No, he simply factored (x^2-1) and then ignored that fact that unless you're in a modular number system, 1 cannot equal 0.

its like blizzard's 0.999~ == 1 april's fools joke

[Pext]

did you short circuit the quadratic by doing that division, thus castrating off one of the two possible solutions (1 and 0)?

No, he simply factored (x^2-1) and then ignored that fact that unless you're in a modular number system, 1 cannot equal 0.

no... not really.

the 1=0 part only comes by dividing by x-1 = 1-1 = 0

[Pext]

did you short circuit the quadratic by doing that division, thus castrating off one of the two possible solutions (1 and 0)?

No, he simply factored (x^2-1) and then ignored that fact that unless you're in a modular number system, 1 cannot equal 0.

its like blizzard's 0.999~ == 1 april's fools joke

hell yes... ppl still think it's wrong.

[Nightshade]

did you short circuit the quadratic by doing that division, thus castrating off one of the two possible solutions (1 and 0)?

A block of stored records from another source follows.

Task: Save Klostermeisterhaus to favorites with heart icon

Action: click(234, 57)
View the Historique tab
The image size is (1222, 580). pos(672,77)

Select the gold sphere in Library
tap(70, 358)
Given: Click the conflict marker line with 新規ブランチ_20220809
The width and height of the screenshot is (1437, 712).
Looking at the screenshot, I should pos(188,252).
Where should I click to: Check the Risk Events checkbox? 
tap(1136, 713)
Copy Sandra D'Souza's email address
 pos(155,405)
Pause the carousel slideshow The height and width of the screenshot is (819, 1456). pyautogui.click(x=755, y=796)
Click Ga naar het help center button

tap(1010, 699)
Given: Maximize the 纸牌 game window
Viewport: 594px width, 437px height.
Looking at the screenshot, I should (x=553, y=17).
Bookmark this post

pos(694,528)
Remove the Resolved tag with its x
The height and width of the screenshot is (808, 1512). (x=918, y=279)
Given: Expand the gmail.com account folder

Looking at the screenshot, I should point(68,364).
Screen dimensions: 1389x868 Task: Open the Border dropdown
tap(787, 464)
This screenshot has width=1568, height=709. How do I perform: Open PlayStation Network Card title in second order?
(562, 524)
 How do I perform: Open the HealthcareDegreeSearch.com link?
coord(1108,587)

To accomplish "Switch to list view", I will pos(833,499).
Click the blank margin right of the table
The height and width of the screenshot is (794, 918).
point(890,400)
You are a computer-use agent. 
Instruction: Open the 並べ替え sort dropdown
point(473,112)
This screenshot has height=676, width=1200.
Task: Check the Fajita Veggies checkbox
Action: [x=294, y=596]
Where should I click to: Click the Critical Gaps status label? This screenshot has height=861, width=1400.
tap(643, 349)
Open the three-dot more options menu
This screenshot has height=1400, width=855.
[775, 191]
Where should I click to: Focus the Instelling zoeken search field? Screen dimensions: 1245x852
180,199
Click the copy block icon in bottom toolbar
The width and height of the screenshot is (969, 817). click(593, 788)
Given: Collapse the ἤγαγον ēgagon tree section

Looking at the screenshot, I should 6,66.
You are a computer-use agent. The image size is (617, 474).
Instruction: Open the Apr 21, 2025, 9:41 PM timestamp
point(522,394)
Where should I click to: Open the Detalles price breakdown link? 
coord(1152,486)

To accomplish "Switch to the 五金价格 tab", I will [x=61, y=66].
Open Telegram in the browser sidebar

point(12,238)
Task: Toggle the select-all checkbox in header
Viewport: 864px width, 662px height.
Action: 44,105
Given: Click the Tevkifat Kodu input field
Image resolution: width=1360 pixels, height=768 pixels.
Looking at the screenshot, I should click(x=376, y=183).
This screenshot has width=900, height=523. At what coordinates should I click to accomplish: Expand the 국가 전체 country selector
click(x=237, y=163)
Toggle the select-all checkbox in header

No, he simply factored (x^2-1) and then ignored that fact that unless you're in a modular number system, 1 cannot equal 0.

no... not really.

the 1=0 part only comes by dividing by x-1 = 1-1 = 0

If you're still dealing with the variable and not the number, what I said is correct. At that point it's still a valid algebraic operation.

[Underpants?]

What is the task? It sounds like person B doesn't know what the fuck hes doing. person A would be the one doing all the work, while person B flops around like a mongaloid and screws shit up.

assgasm0 speaks the truth this man is funny.